If anything, watching "New Girl" has honed my appreciation for a show like the majestic "Arrested Development" which continually managed to work in something like 22 storylines every single episode and still have plenty of time for witty lines and brilliant sight gags and both poignancy and poignant absurdity and just plain absurdity. Poor "New Girl" can't even remember they had a cocky kid usher for more than 14 minutes before he's already been unwittingly tossed on the scrap pile.


Yet this episode, more than the other two, suggested that maybe, possibly, potentially something is there, simmering. Zooey's getting into the groove, I think. She spends a good chunk of the episode over-acting but you know what? This ain't "All The Real Girls." It's a freaking sitcom. Let it loose! I enjoy her over-acting. That's been my favorite part of all these shows. Her. The payoffs still need to hit harder and/or actually exist and that pace really needs to find the zone and they really need to figure out who in the hell these three guys are but if they can do all that......
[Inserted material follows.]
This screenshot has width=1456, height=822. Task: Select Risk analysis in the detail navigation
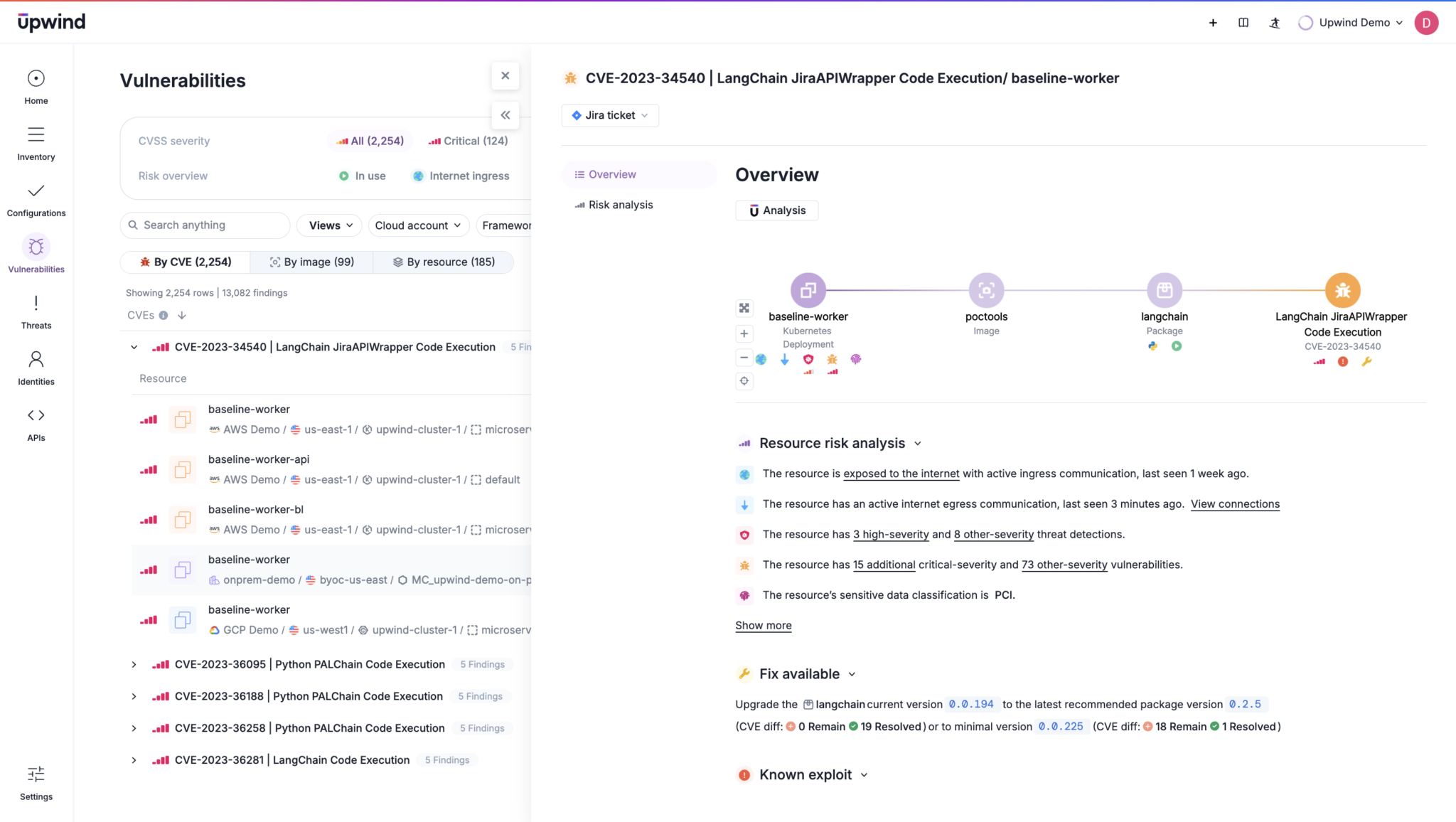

I'm beginning to understand the life of a TV critic. Fox just picked up "New Girl" for whole the season and now we're all stuck. Those have us who have agreed to subject ourselves to every episode want it to get better and are maybe even willing to lie to ourselves to convince ourselves it's better. The TV critic for the Chicago Tribune wrote this last week: "Viewers will come to see Deschanel, but they'll stay for the whole package because smart writing, confident timing and characters that are both familiar yet surprisingly fresh make 'New Girl' the most promising comedy, and one of the most promising shows, of the season."

Last week my reaction to that sentence was, What in holy hell is that person talking about? What show are they watching? Now I'm coming around to it. The TV critic is merely watching "New Girl" with rose-colored glasses.

4 comments:

Castor said...

Shoot, I missed another episode. I have yet to even catch one at this point. Boo.

Nick Prigge said...

You're not missing all that much. It means well, it really does, and I'm rooting for it but.....well, you know.

Vancetastic said...

Nice. I'm not watching the show, but I love your recaps. This being the only one I've read so far. Hey, I have things to do.

Nick Prigge said...

I appreciate your reading even one recap if you're not watching the show. And hey, there's going to be 21 more! I said I was blogging the whole thing and I'm blogging the whole thing! So help me God!